The number of IOPS I obtained is really high considering that I used the
sg I/O engine. This means that no buffering has been used and none of
the I/O requests were combined into larger requests. I chose the sg I/O
engine on purpose in order to bypass the block layer. I was not
interested in record IOPS numbers but in a test where most of the time
is spent in the SRP / iSER initiator instead of the block layer.
116K IOPS'es isn't high, it's pretty low for QDR IB. Even 4Gbps FC can
overperform it. Remember, Microsoft has managed to get 1 million IOPS'es
from 10GbE, but your card should be much faster. This is why I have
strong suspicious that the test is incorrect.
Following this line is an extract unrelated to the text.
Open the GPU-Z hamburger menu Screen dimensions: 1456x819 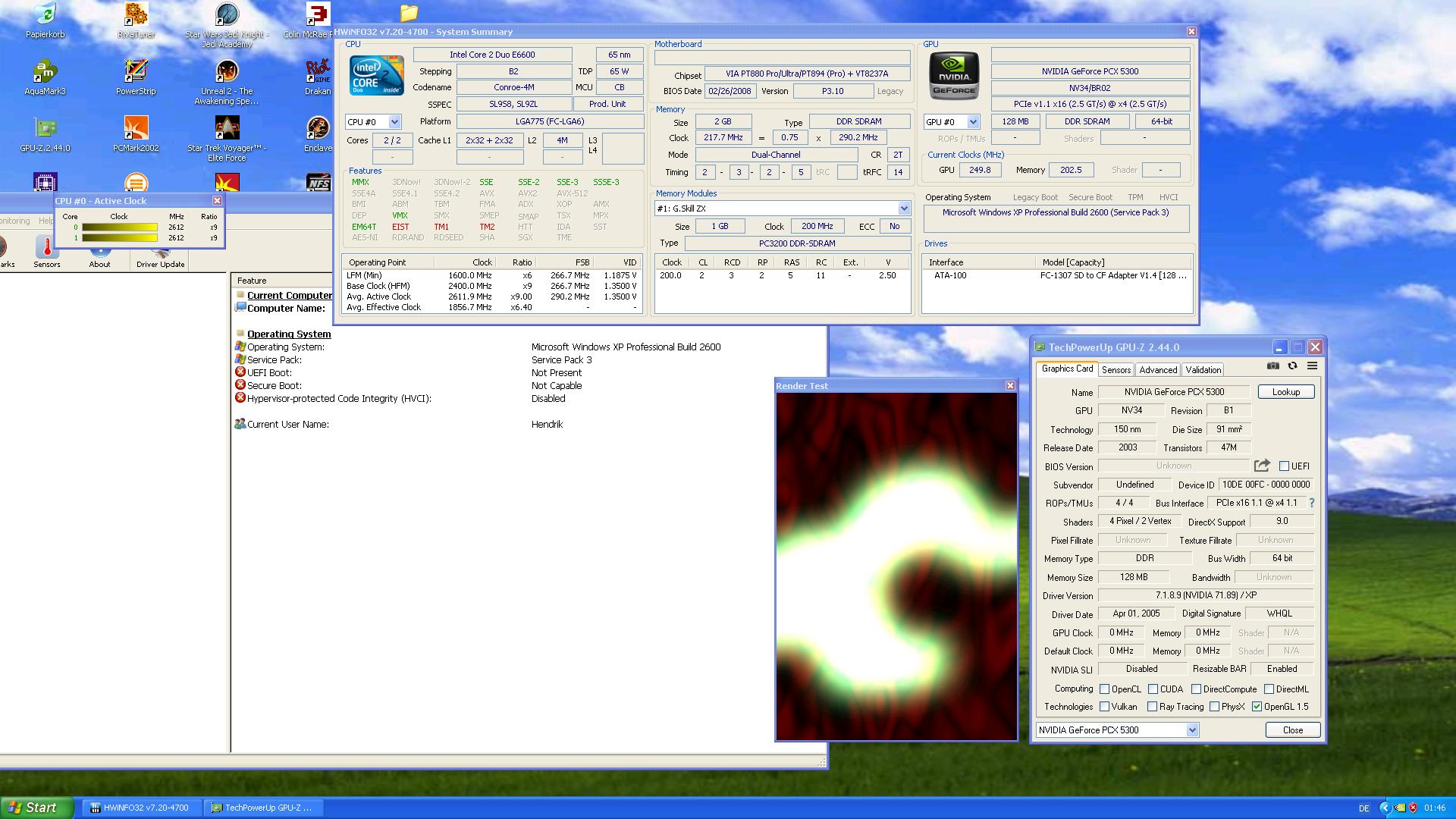tap(1312, 366)
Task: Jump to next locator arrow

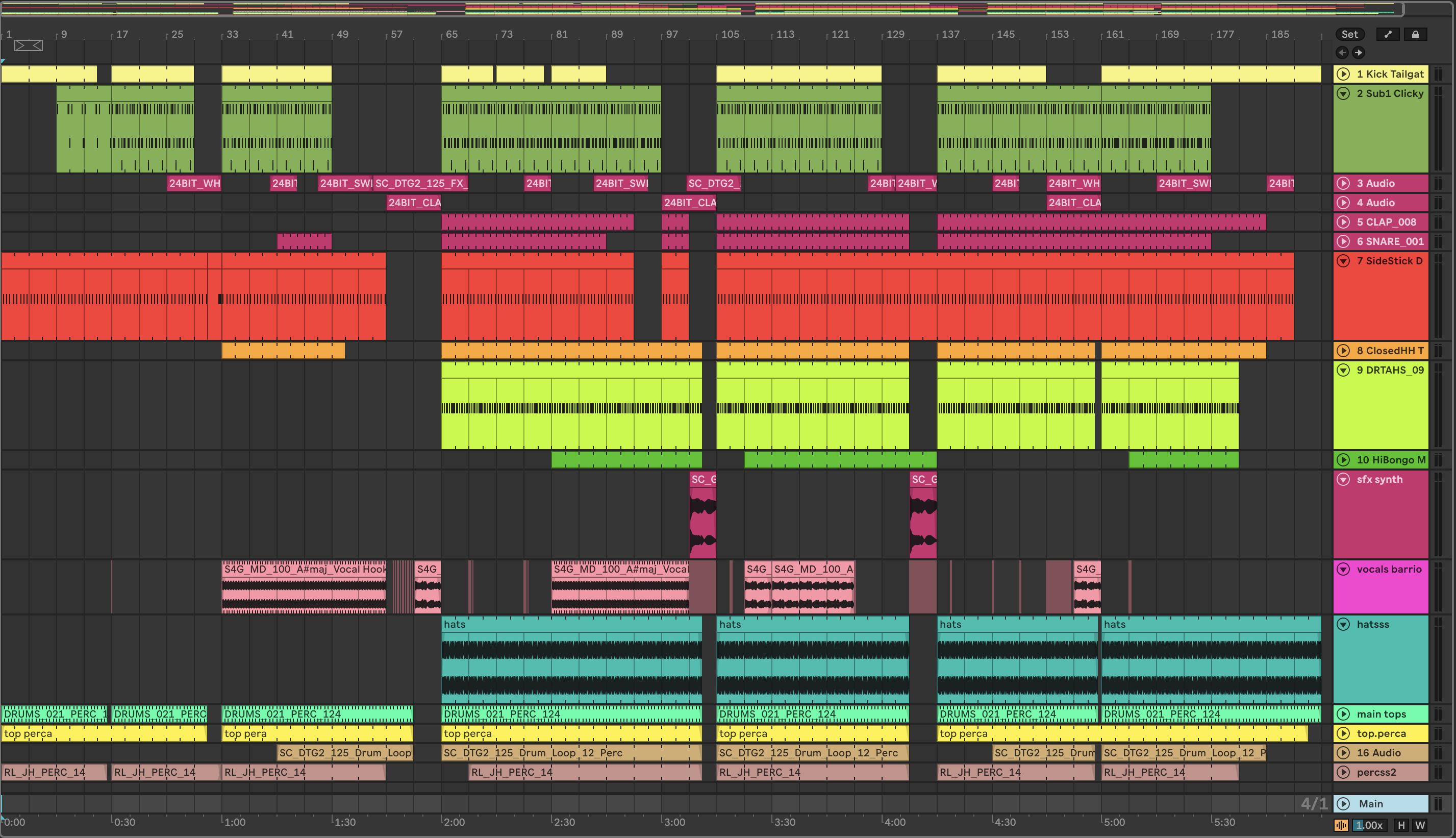Action: coord(1358,53)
Let's estimate how much your IB card can achieve. It has 1us latency on
1 byte packets, so it can perform at least 1 millions op/sec. This is
the upper bound estimation, because (1) if the card has multi-core
setup, this number can be several times bigger, and (2) it includes data
transfers. From other side, you can read data via your card on 2.9GB/s.
If we consider that transferring a 512B packet has 100% overhead (this
is upper bound estimation too, because I can't believe that such a low
latency HPC interconnect has so huge data transfer overhead), this will
give us that it can transfer 2.9 / (512 * 2) = 2.9 millions IOPS'es. So,
your IB hardware should be capable to make at least 1 million I/O
transfers per second, which is 10 times bigger than you have.
So, you definitely need to find out the bottleneck. I would start from
checking:
1. fio implemented not too effectively. It can be checked using null
ioengine.
2. You have only one outstanding command at time (queue depth 1). You
can check it during the test either using iostat on the initiator, or
(better) on the SCST target in /proc/scsi_tgt/sessions and
/proc/scsi_tgt/sgv files.
3. sg engine used by fio in indirect mode, i.e. it transfers data
between user and kernel spaces using data copy. Can be checked looking
at the fio's sources or using oprofile.